• Problem statement
Each entry below must be repeated exactly, with pictures left out.
= = = = =
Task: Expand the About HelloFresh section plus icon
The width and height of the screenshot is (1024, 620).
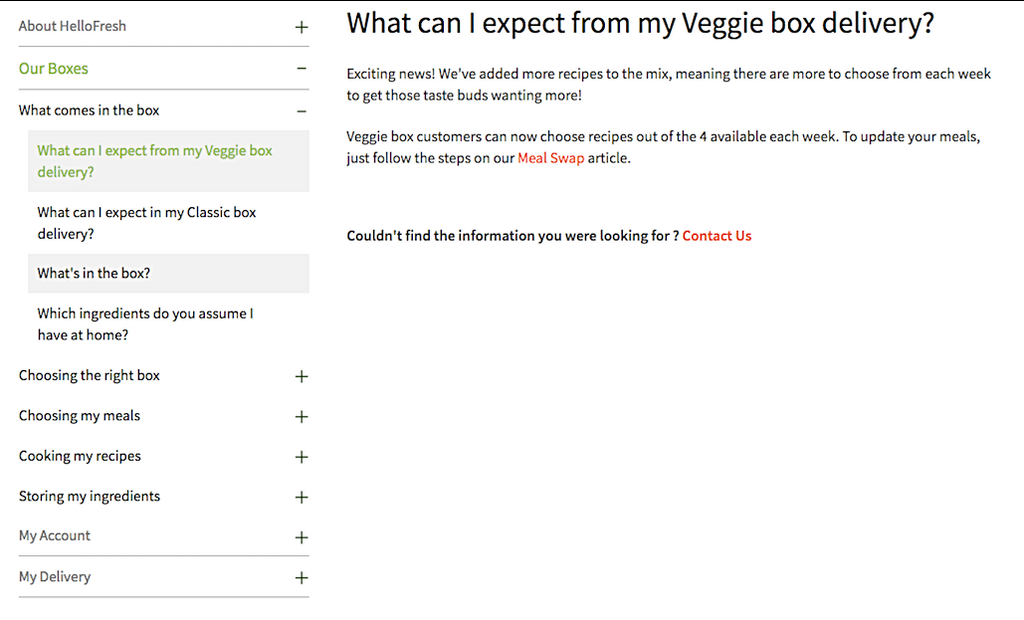Action: (x=301, y=27)
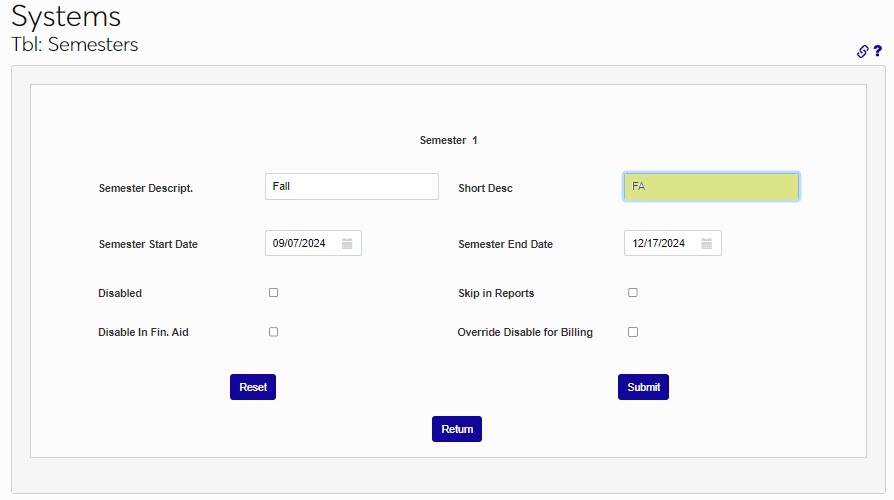
Task: Click the Semester 1 form title
Action: pos(448,141)
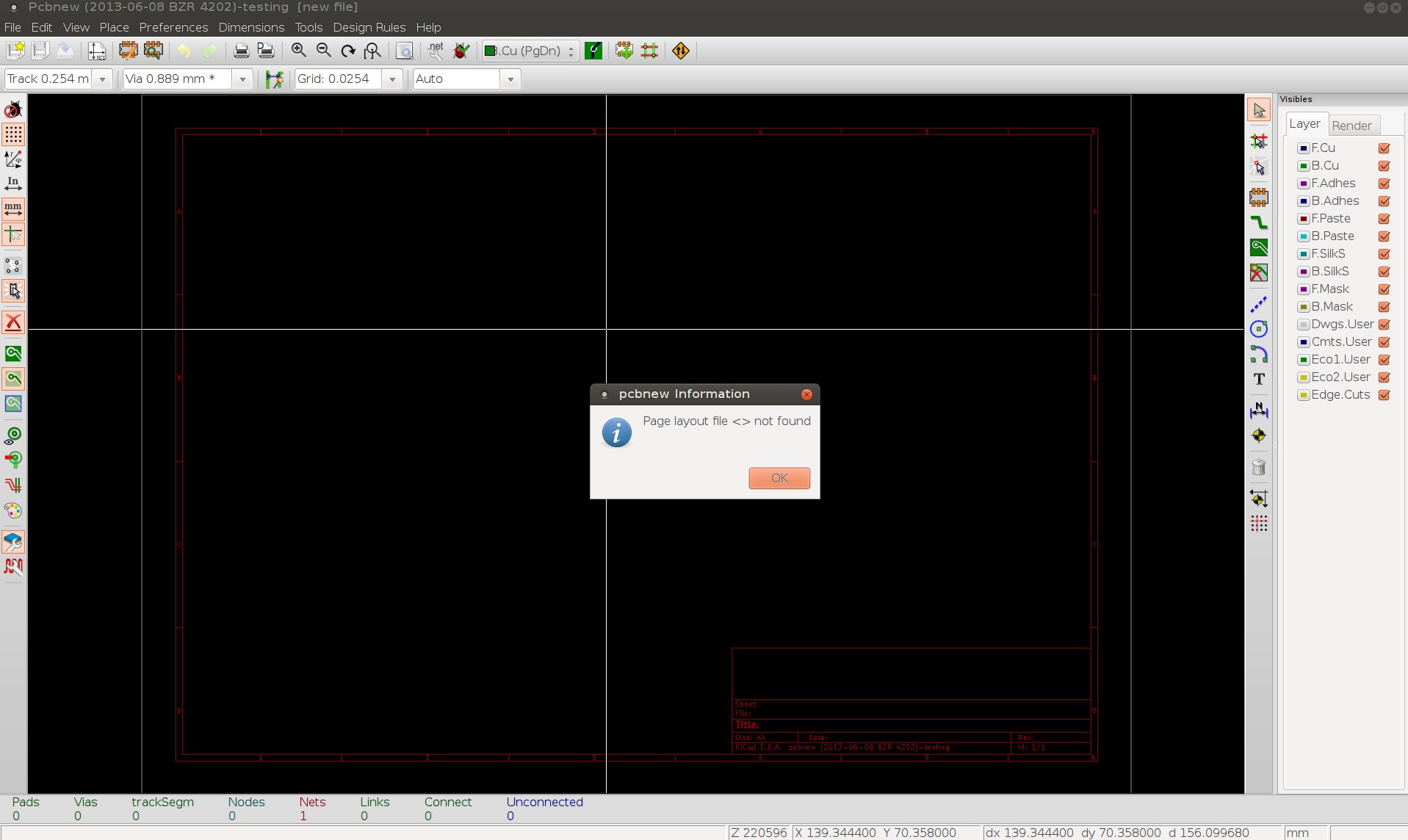This screenshot has height=840, width=1408.
Task: Toggle the Edge.Cuts layer checkbox
Action: (1384, 395)
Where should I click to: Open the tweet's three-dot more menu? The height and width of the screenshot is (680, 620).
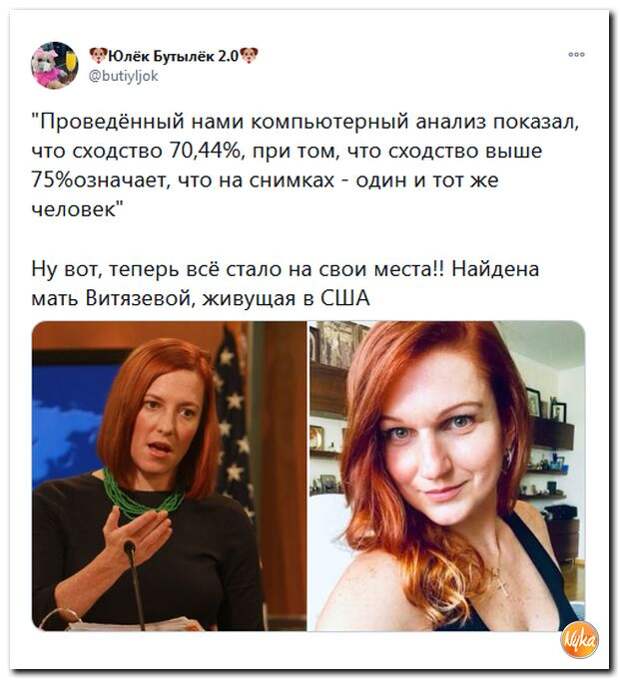[x=577, y=54]
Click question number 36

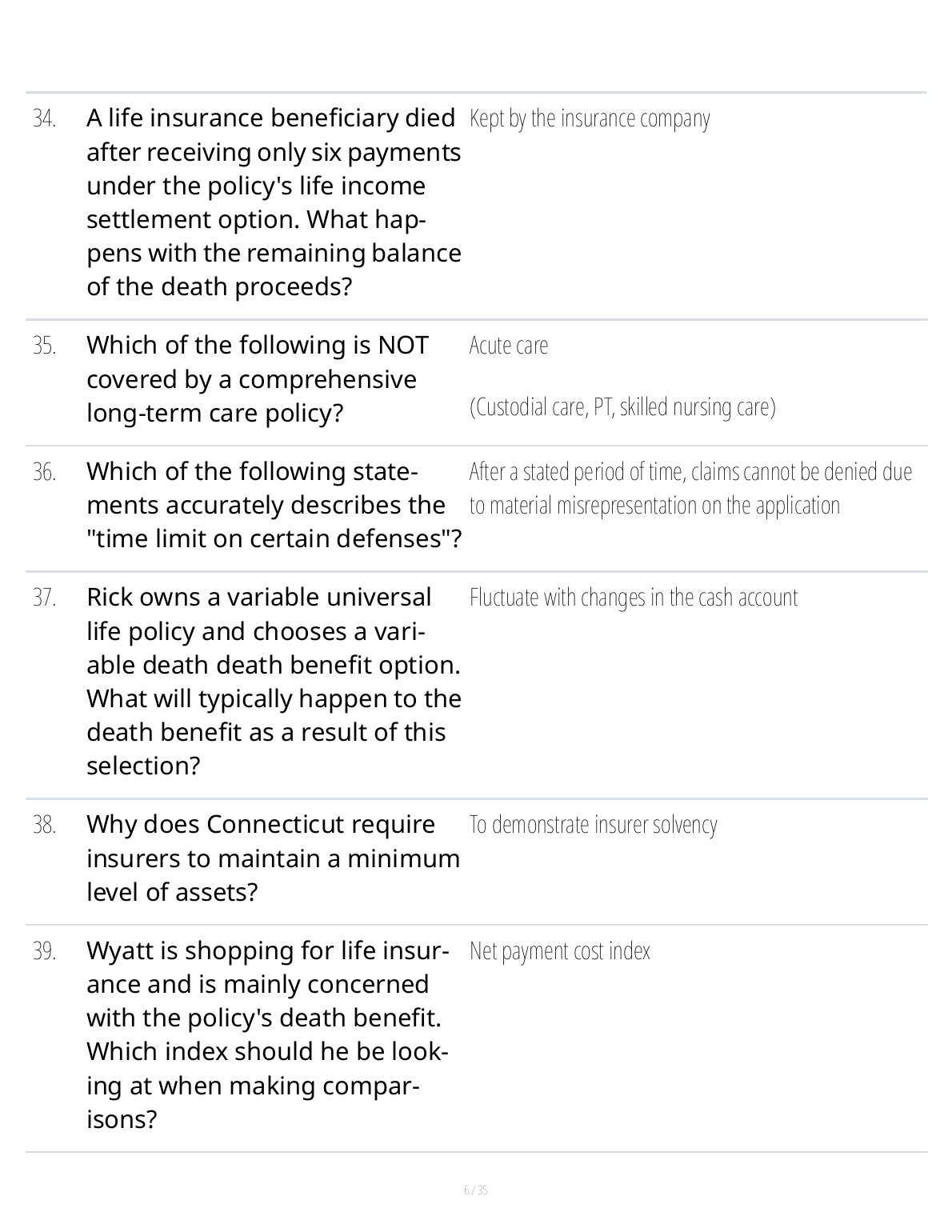click(45, 472)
= = = = =
• Answer to this task
Task: Expand the About HelloFresh section plus icon
The width and height of the screenshot is (1024, 620).
Action: (x=301, y=27)
Task: Click the Semester 1 form title
Action: pos(448,141)
This screenshot has height=840, width=1408.
Task: Toggle the Edge.Cuts layer checkbox
Action: (1384, 395)
Where should I click to: Open the tweet's three-dot more menu? The height and width of the screenshot is (680, 620).
[x=577, y=54]
Click question number 36

click(45, 472)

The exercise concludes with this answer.